Acabo de mirar en YouTube nueve filmes de arengas de Horacio González. Valen la pena. El pasado invierno, al calor del conflicto por las retenciones, en su columna de PERFIL, Tabarovsky se refirió a la obra de Horacio González Perón, reflejos de una vida, calificándolo como “un libro extraordinario, cargado de ideas”, aclarando que esas ideas “ponen a su autor en tensión con el universo al que adhiere“. Estoy de acuerdo, aunque me resulta difícil imaginar como un universo a las dispersas constelaciones sociales, afectivas e ideológicas sobre las que el autor gravita. Mi problema es que cualquier intervención de González pone en juego tantas dimensiones y espacios de decisión teórica y vital que mientras trato de discernirlas y analizarlas él ya ha publicado otro libro, emitido nuevas proclamas y varios artículos sobre temas que interpelan cuestiones inesperadas.

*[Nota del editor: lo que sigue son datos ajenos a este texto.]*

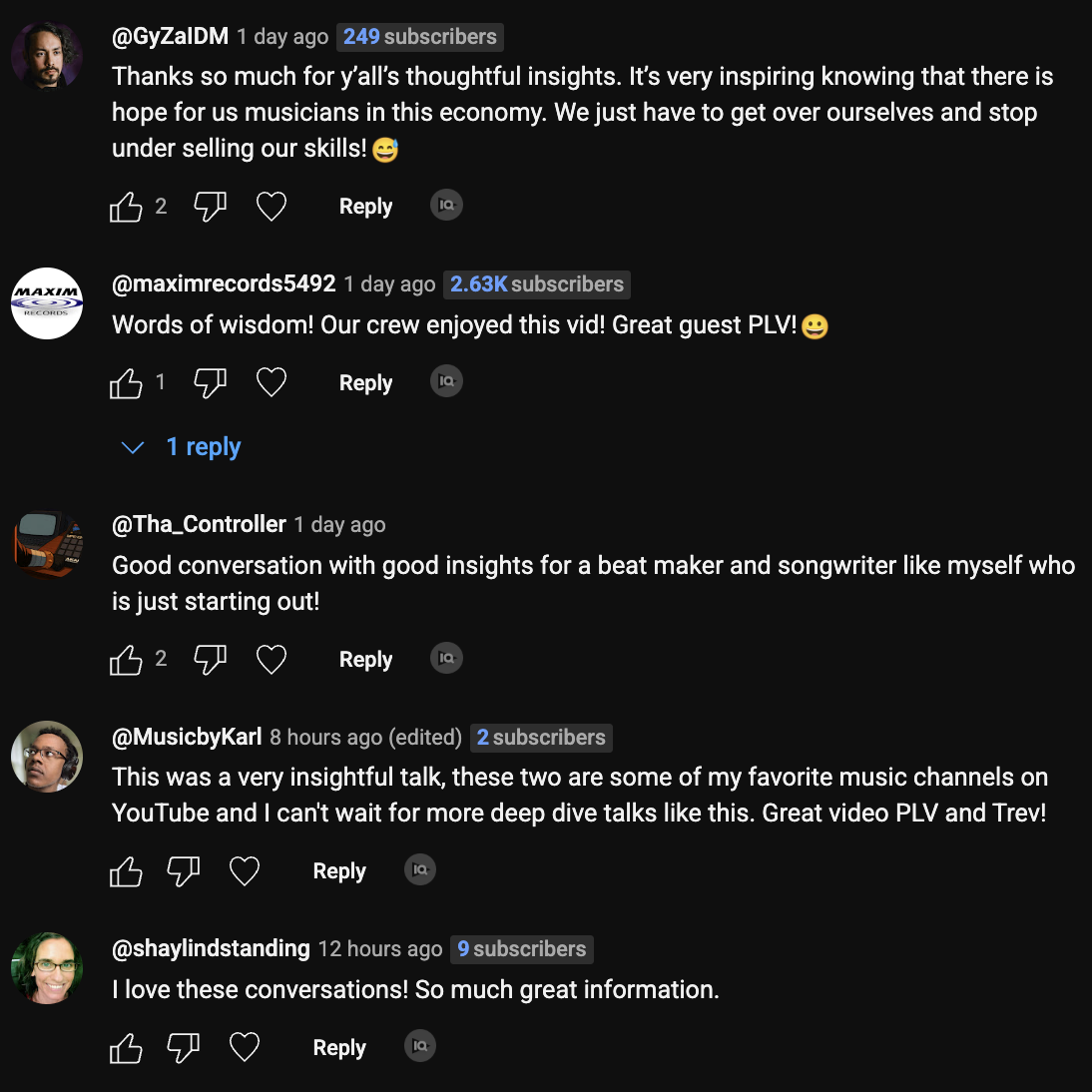Click the Maxim Records profile avatar
Image resolution: width=1092 pixels, height=1092 pixels.
coord(47,303)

Hacia 1994 me propuse escribir un comentario sobre su ensayo La ética picaresca que él mismo, caballerescamente, publicó en su revista El Ojo Mocho. El texto, que todavía circula en una compilación de ensayos, me ocupó varias semanas sólo en la tarea de deslindar todo lo que me enojaba de su proyecto, que sigo considerando original y “extraordinario”. Escribí en 1994 y extraigo ahora de la página 189 de la citada compilación: “Ensayistas como González proceden de dos vertientes que hicieron del concepto de lucha de clases un instrumento básico de la perseverancia en el error: la de los marxistas que lo entendieron como motor de una Historia teleologizada a cuya meta inevitable había que servir y la de los picaresco-populistas que lo utilizaron como resumen interpretativo de una guerra social de posiciones, que –lo vimos con Gelbard, Alfonsín y con la Renovación Peronista– terminan con una victoria íntima que se festeja cínicamente en los pasillos ministeriales y legislativos”.
Alguna vez, en nombre de “la amistad”, Horacio González agregó su firma a una solicitada en defensa del honor de un escritor involucrado en un fraude de la industria editorial. Ahora vuelve al tema en Página/12 en defensa del “honor” de los músicos del séquito oficial afirmando que la difusión de sus cuantiosos honorarios “es una novedad absoluta en estos 25 años de democracia”, y la atribuye a “emboscados” y “agazapados”, “moralistas de alcantarilla” y “dictaminadores de fangal”. ¿Preferiría que no se sepa? ¿Que el público siga ignorando que detrás de cada factura de un “artista” se oculta una trama de agentes, representantes y productores que negocian su nombre con el mejor postor independientemente de sus preferencias personales por Pepsi, Coca, Lopérfido o Cristina K?